原来听到爱了十年的人结婚的消息,是这种滋味。
叶秋扭头看了沈思九一眼,忽然一狠心,将沈思九披在身上的季滕的外套扯了下来,面无表情地看着她说:“天色不早了,你回去休息吧。衣服我就代你还了,总之,明天一早你就赶紧离开吧。等我和季滕的婚礼定下来,我会亲自把请柬寄给你,欢迎你来参加我和季滕的婚礼。”
说罢,她便冷哼一声,转身离开了。
其实叶秋也不想对沈思九那么狠心,但如今季滕好不容易才答应了和她的婚事,她不想再出现任何的差错了。
她受不了季滕看沈思九的眼神,每次一遇到沈思九,季滕就变了,她真的害怕沈思九会把季滕从自己身边抢走。
所以,这一次,坏人就由她来做吧。
她一定要守住十年前的真相,她一定要守住季滕的秘密,因为只有这样,季滕才能和她在一起一辈子。
而此刻,沈思九盯着叶秋离开的背影,温热的眼泪顺着凉风滴落在地上。
她身上唯一能够挡冷风的衣服不见了,冷风一吹,刺骨冰冷,却不及她心口的万分之一。
季滕,恭喜啊!
对不起,是我没出息,是我忘不了你。
不过,我认了。
次日一早,太阳刚升起,沈思九便快速地收拾好东西,准备离开这里。
她浑身都叫嚣着快逃,多在这里待一秒,她都觉得是煎熬。
出了木屋,沈思九看见不远处的马路上停着一辆黑色的面包车,一群人举着摄影机从车上下来往这边赶来。
看见“云南电视台”五个大字,沈思九的眉头不由得皱了皱,这是怎么回事?怎么会有云南电视台的记者来这里?
“我们接到消息,听说昨天晚上这里发现了盗墓分子,我们想要采访一下当事人。
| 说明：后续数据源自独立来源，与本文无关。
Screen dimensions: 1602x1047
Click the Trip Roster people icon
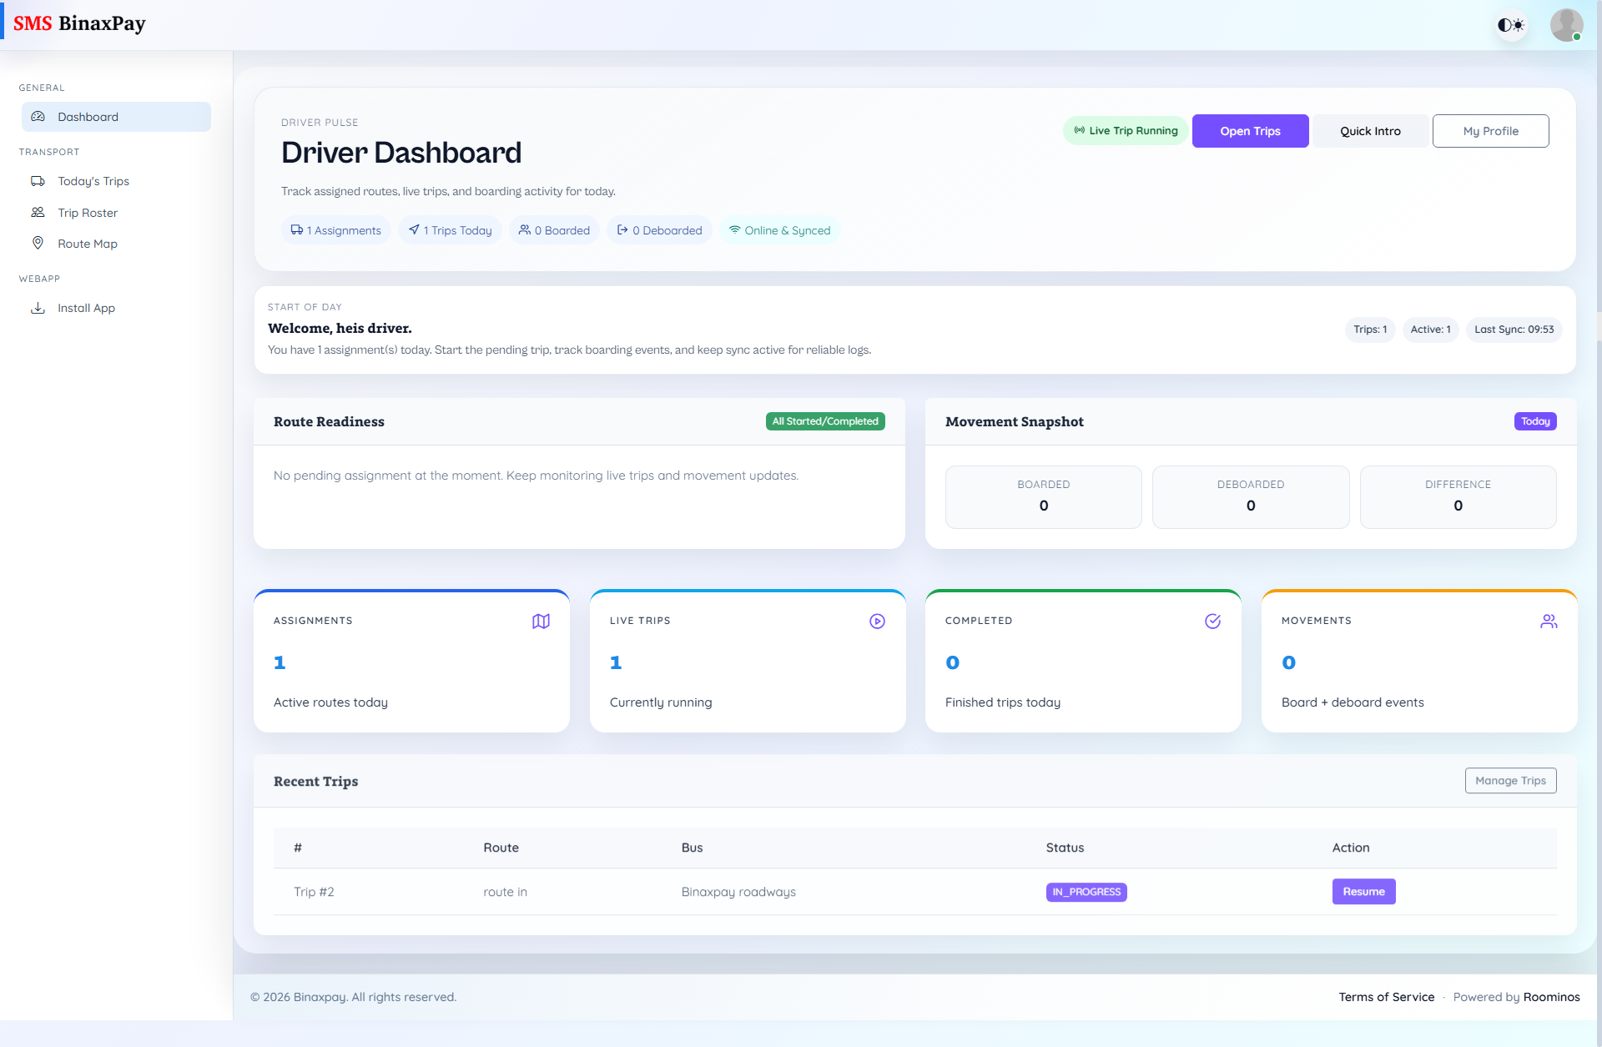pos(38,213)
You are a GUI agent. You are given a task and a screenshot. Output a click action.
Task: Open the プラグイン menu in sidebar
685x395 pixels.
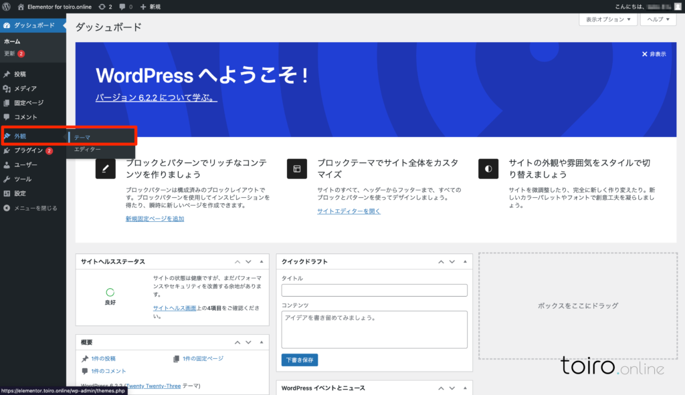coord(28,150)
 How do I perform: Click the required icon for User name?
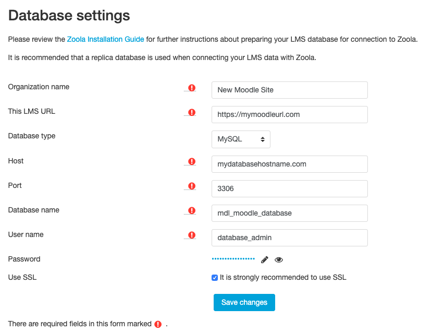(192, 235)
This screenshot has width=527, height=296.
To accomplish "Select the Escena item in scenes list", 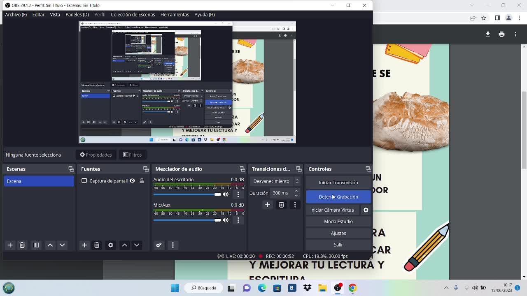I will pyautogui.click(x=39, y=181).
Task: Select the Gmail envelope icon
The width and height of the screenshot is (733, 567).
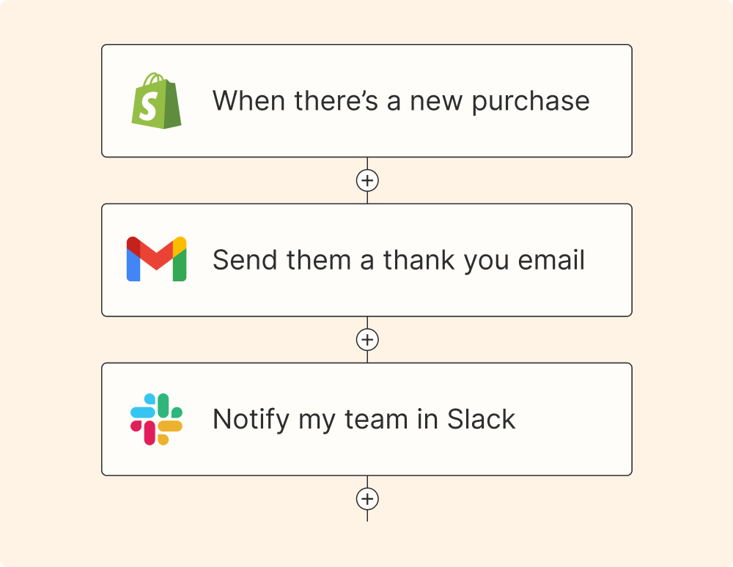Action: [x=157, y=259]
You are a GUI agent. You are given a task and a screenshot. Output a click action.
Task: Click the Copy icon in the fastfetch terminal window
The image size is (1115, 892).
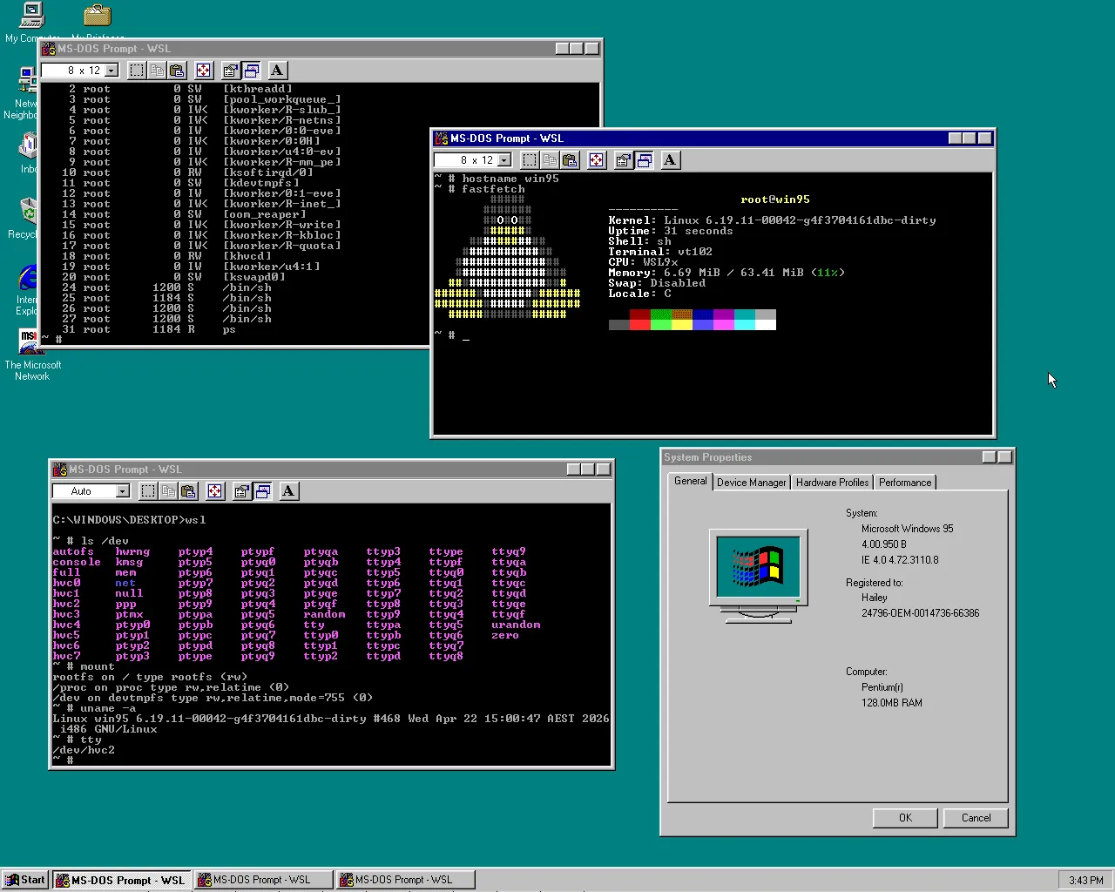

”
一个甜美的声音打断了沈思九的思绪,沈思九还没缓过神来,那群人便已将她团团围住了。
几台摄像机对准了沈思九,还有人举着相机“咔嚓咔嚓”地拍照,沈思九哪里见过这种场面,整个人都吓蒙了。
就在这时,沈思九面前被塞了一个话筒,紧接着,一个长得很漂亮的女记者追问:“请问您就是当事人吗?您能和我们简单地说说昨天晚上遇到盗墓分子的事情吗?”
沈思九尴尬地笑了笑,抬眸的瞬间,目光却僵住了。
眼前正在采访她的女记者,居然是十年前喜欢季滕的班花陈沁沁。
看见沈思九,陈沁沁也吓了一大跳。
紧接着,陈沁沁便和工作人员说了几句话,然后朝沈思九使了个眼色。沈思九简单地说了几句,这场采访就算结束了。
采访结束之后,陈沁沁把沈思九拉到了角落里,满脸惊喜地开口道:“沈思九?真的是你啊?没想到居然会在这里碰见你,你变了很多,我都差点认不出你来了。”
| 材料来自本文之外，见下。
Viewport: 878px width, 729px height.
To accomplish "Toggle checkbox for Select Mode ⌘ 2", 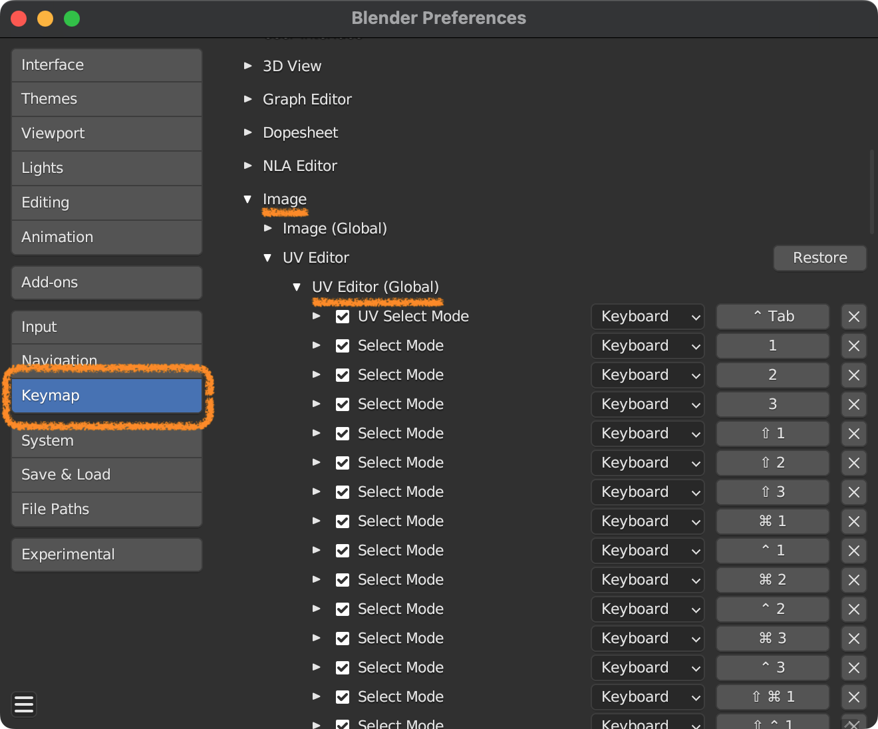I will pos(343,580).
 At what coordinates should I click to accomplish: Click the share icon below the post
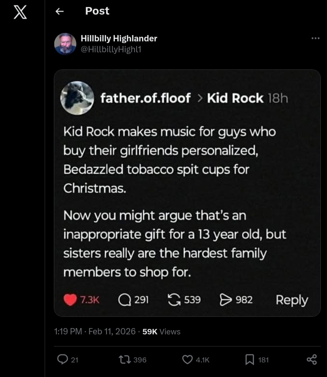312,359
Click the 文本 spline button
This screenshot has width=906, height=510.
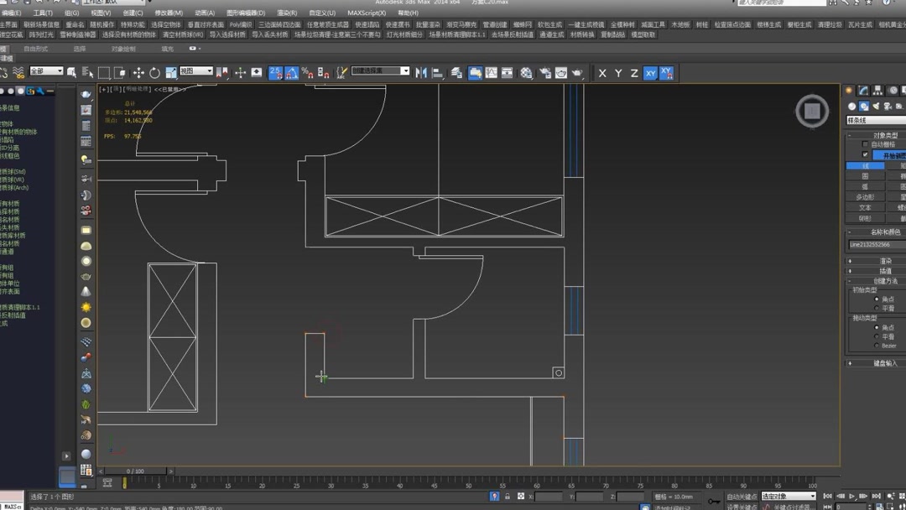[x=865, y=207]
“你倒是一点也没变,还是和以前一样漂亮。”沈思九朝陈沁沁笑了笑。
两人相视一笑,十年前的恩怨也算彻底释怀了。
毕竟那时候年少无知,都是为了爱情一腔孤勇的人。
在爱情里,本来就没有谁对谁错。
“没想到你当了云南电视台的记者,曾经那个文弱的女孩,居然还来这种地方跑新闻。”沈思九看了陈沁沁一眼,脑海里不由得回想起十年前陈沁沁的模样。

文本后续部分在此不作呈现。